TV, radyo gibi mecralarla birlikte mobil mecraların da
pazarlama iletişiminde kullanılmaya başlanması, pazarlamacıları hangi kanalın nasıl daha efektif kullanılabileceği konusunda düşündürmeye yöneltti. Mobil reklamların mı yoksa TV reklamlarının mı daha efektif olduğu hala tartışma konusu. Yapılan çok sayıda araştırma olsa da, çok da yeterli olduğu söylenemez. Çünkü,
geleneksel pazarlama araştırmaları ile elde edilen sonuçlar, kişilerin çoğunlukla sözel ifadeleri ile elde edilmiş sonuçlar olduğundan her zaman gerçeği yansıtmayabiliyor. Dolayısıyla, kişilerin sözel olarak ifade etmedikleri düşüncelerini ve bilinçdışı tepkilerini ortaya çıkaran bir araştırmayla, kişilerin sözel ifadelerinin birlikte değerlendirilmesi en sağlıklı sonuca ulaştırabilir.
Facebook bu bağlamda, geçtiğimiz günlerde kullanıcıların kanal deneyimlerini ölçümleyebilmek için dünyanın en büyük nöropazarlama şirketlerinden biri olan SalesBrain ile bir çalışma yürüttü. Çalışma kullanıcıların deneyimlerini ve ekranla olan etkileşimini anlamayı hedefliyordu.
Araştırmaya katılanlar iki farklı gruba ayrılarak 30-120 sn. aralığında olan bir dizi reklama maruz bırakıldı. İlk gruba reklamlar önce TV’den sonra akıllı telefonlardan, ikinci gruba ise aynı reklamlar önce akıllı telefonlarda sonra TV’de izletildi. Araştırmada dikkat, duygusal etki, akılda kalıcılık, bilişsel zorlanma gibi faktörlerle, katılımcıların zihinlerinin TV ve mobil reklamlara nasıl tepki verdiği ölçümlendi. Böylece kullanıcıların ekran etkileşimi ve deneyimleriyle ilgili bazı çıktılar elde edildi.

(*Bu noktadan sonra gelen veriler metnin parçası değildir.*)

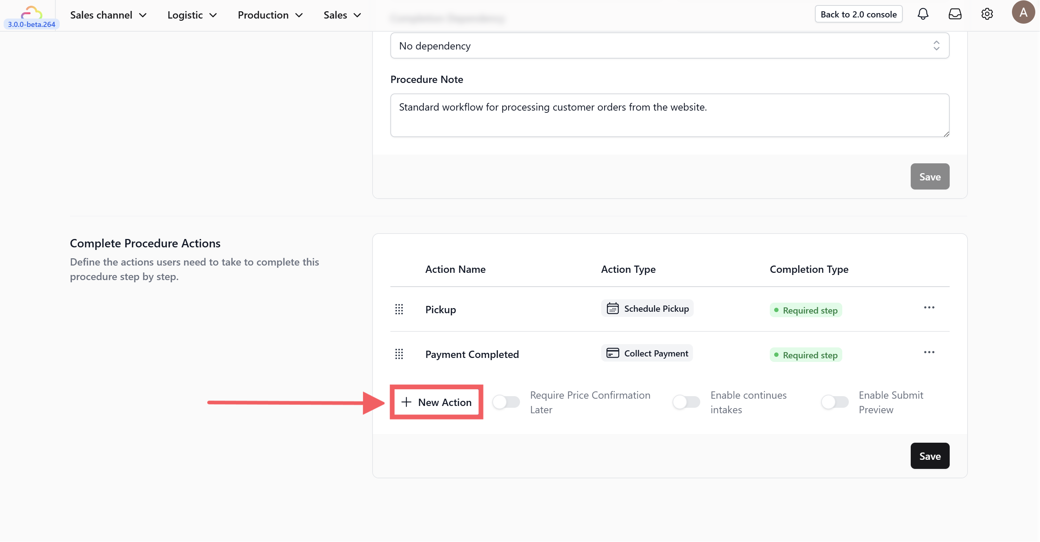
Task: Click the Payment Completed drag handle
Action: 399,354
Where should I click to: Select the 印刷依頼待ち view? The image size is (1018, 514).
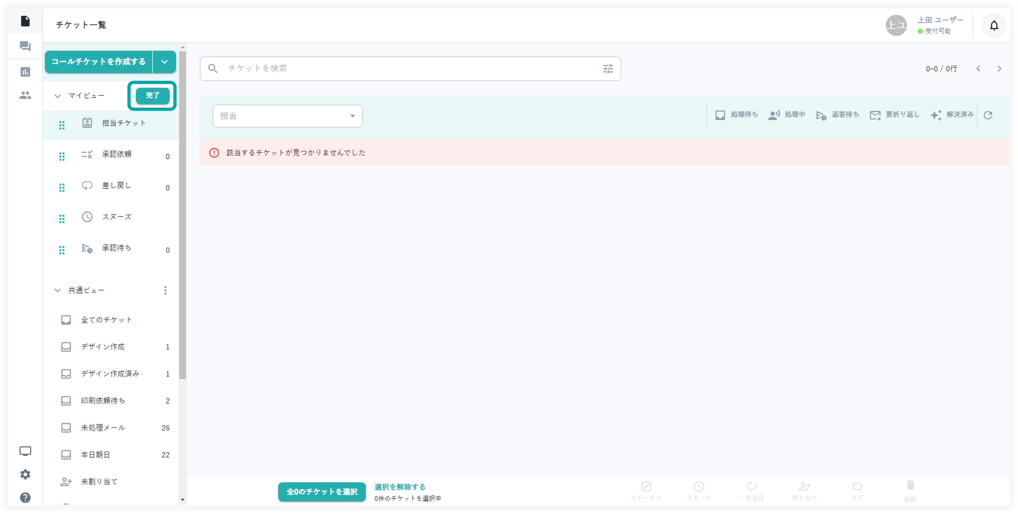coord(103,401)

Bu çıktılardan biri, televizyonların her ne kadar popülerliğini korusa da aslında kullanıcıların akıllı telefonlarda gördüklerini daha dikkatli ve daha pozitif duygularla izlediği oldu. Araştırmayı yürüten SalesBrain’in kurucularından Christophe Morin’in söylediğine göre, TV ekranları mobil ekrana göre oldukça büyük. Bu nedenle beklenen, TV ekranlarının daha etkili olmasıydı. Ancak, TV reklamları izlerken insanlar daha büyük bir ekrandan daha çok uyarana maruz kalıyorlar. Bu uyaranların çokluğu da beynin bilgiyi işlemesi için daha çok efor sarf etmesine sebep oluyor. Dolayısıyla insanların dikkatleri dağılabiliyor. Halbuki,
akıllı telefonlar beyin için daha az enerji gerektirdiğinden daha iyi bir deneyim sunabiliyor. Bu nedenle, akıllı telefonlarda gösterilen reklamların yarattığı dikkat ve pozitif duygu etkisi TV’ye göre çok daha yüksek oluyor.*
İnsan beyninin belli bir an itibariyle zihnine yüklenmekte olan algı miktarı “bilişsel yük” olarak adlandırılıyor. Akademik araştırmalara göre, bilişsel yük aynı zamanda beynin uzun-kısa dönem hafızasını etkiliyor. Bilişsel yükün fazla olması mesajın hatırlanmasını olumsuz yönde etkiliyor. Çünkü, beyin çok fazla uyaranla karşılaştığında bazılarını göz ardı edebiliyor. Bu nöropazarlama araştırmasından elde edilen bulgulara göre,
TV izlerken insanlar daha fazla bilişsel yüke maruz kalıyorlar. Dolayısıyla izlenen reklamların hatırlanması güç olabiliyor.
Bunun dışında, ekrana olan uzaklık da dikkati etkileyebiliyor. Cep telefonuna yakınlık oranımızla TV’ye yakınlığımız bir değil. Yakın olan cihaza daha fazla dikkatimizi veriyoruz. Hatta, elinde kişisel cep telefonu ile bir şey izlemek insanların izlediği şeye daha odaklanmasını ve içerikle daha çok etkileşmesini sağlayabiliyor.
Araştırma ile ilgili detaylı raporu
buradan inceleyebilirsiniz. Çıkan sonuçlara bakılacak olursa mobilin yükselişi ve değişen kullanıcı davranışları ile birlikte, önümüzdeki yıllarda markaların mobile daha fazla yatırım yapmaları kaçınılmaz olacaktır.